→ Page excerpt:
╔══
NOTE: Running the whole notebook may cause errors due to excessive memory use by the visualizations. 

If this happens, try clearing cell outputs, restarting the kernel and/or even reopening the notebook as necessary.

In [None]:
import numpy as np

import pandas as pd

import xarray as xr

import glidertools as gt
from cmocean import cm as cmo
import matplotlib.pyplot as plt
import matplotlib.cm as cm

import altair as alt

In [None]:
koskelo_timeseries = xr.open_dataset("../Example Glider Data/TVAR20232.nc")
koskelo_timeseries

In [None]:
np.nanmin(koskelo_timeseries['chlorophyll'].data)

In [None]:
np.ptp(koskelo_timeseries['chlorophyll'].data)

In [None]:
koskelo_timeseries.to_dataframe

In [None]:
koskelo_timeseries_df = koskelo_timeseries.to_dataframe().reset_index()
koskelo_timeseries_df

In [None]:
koskelo_timeseries.data_vars

In [None]:
list(koskelo_timeseries.keys())

In [None]:
list(koskelo_timeseries.coords)

In [None]:
np.min(koskelo_timeseries)

In [None]:
np.max(koskelo_timeseries)

In [None]:
np.max(koskelo_timeseries.where(np.min(koskelo_timeseries) == 0))

In [None]:
#koskelo_timeseries_df = koskelo_timeseries.to_dataframe().reset_index()
source = pd.melt(koskelo_timeseries_df, 'time')

step = 20
overlap = 1

alt.data_transformers.enable("vegafusion")

num_of_data_vars = len(list(koskelo_timeseries.keys()))
num_of_coords = len(list(koskelo_timeseries.coords))
num_of_plots = num_of_data_vars + num_of_coords - 1

selector = alt.selection_point(fields=['variable'])

color = alt.condition(
    selector,
    alt.value("#E48A3F"),
    alt.value('lightgray')
)

base = alt.Chart(source, height=step).properties(
    #width=250,
    #height=250
).add_params(selector)

all = base.mark_area(
    interpolate='monotone',
    fillOpacity=0.8,
    #stroke='lightgrey',
    strokeWidth=0.5,
).encode(
    alt.X('time:T', timeUnit='hoursminutes')
        .title('Time'),
    alt.Y('average(value):Q')
╚══
→ Provided material:
╔══
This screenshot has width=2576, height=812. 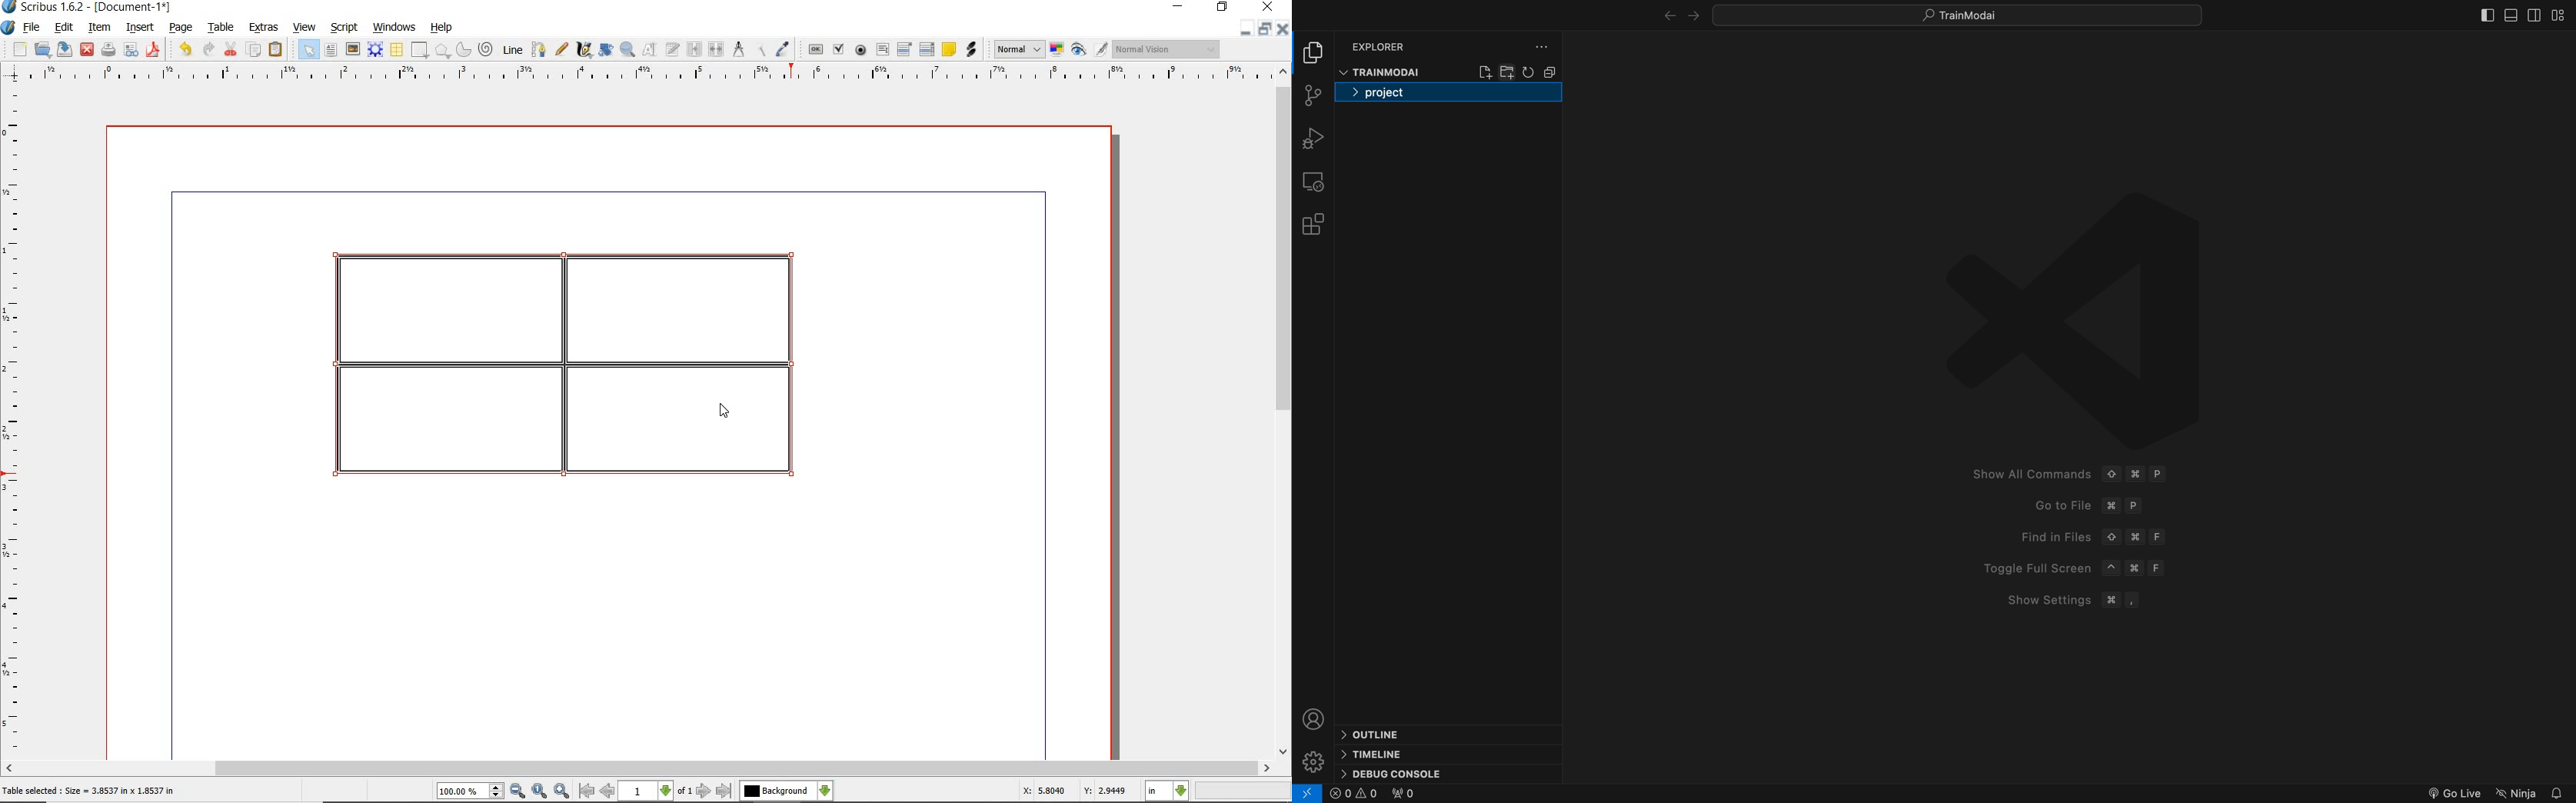 What do you see at coordinates (513, 48) in the screenshot?
I see `line` at bounding box center [513, 48].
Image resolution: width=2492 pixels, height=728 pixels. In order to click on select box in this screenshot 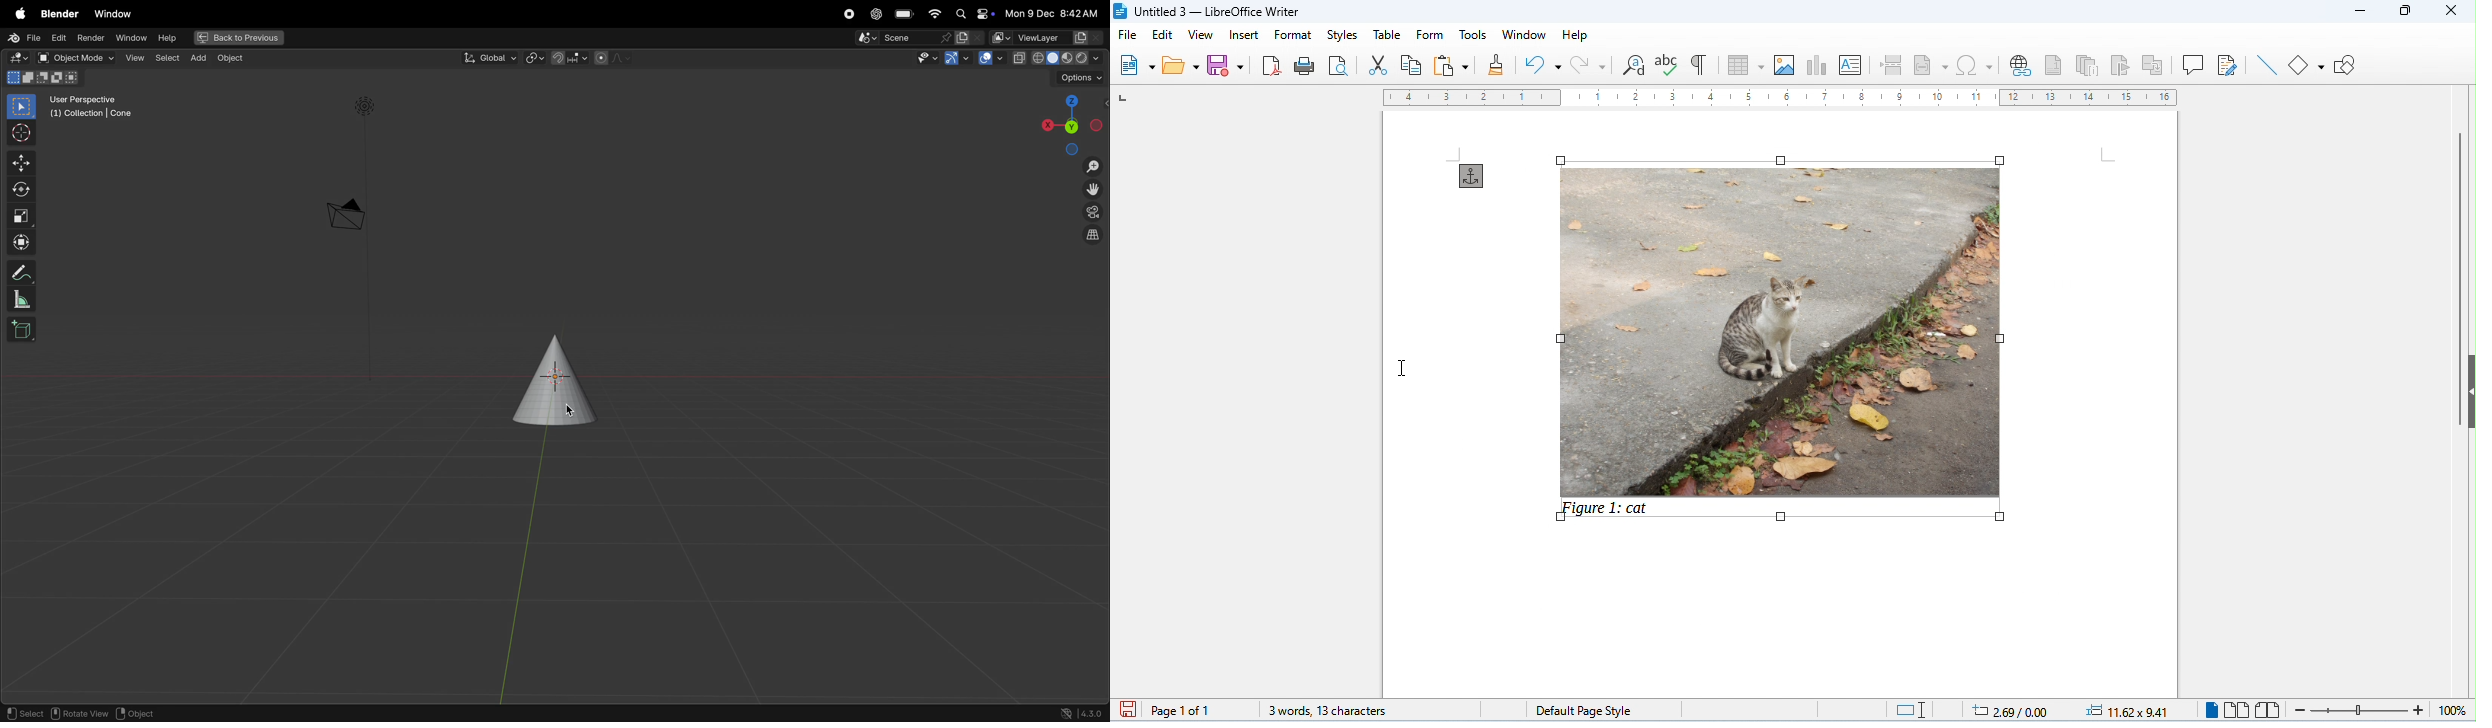, I will do `click(22, 107)`.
╚══
→ Work instructions:
**1)** How would you render this sentence from the glider data notebook in Spanish: "Running the whole notebook may cause errors due to excessive memory use by the visualizations."
**2)** Can you answer these questions about the glider data notebook?
(a) What is the name of the .nc file opened with xr.open_dataset?
(b) What value is assigned to step?
(c) Which hex color code is given to the selected variable?

→ Solutions to the exercise:
**1)** Ejecutar el cuaderno completo puede provocar errores debido al uso excesivo de memoria por parte de las visualizaciones.

**2)**
(a) TVAR20232.nc
(b) 20
(c) #E48A3F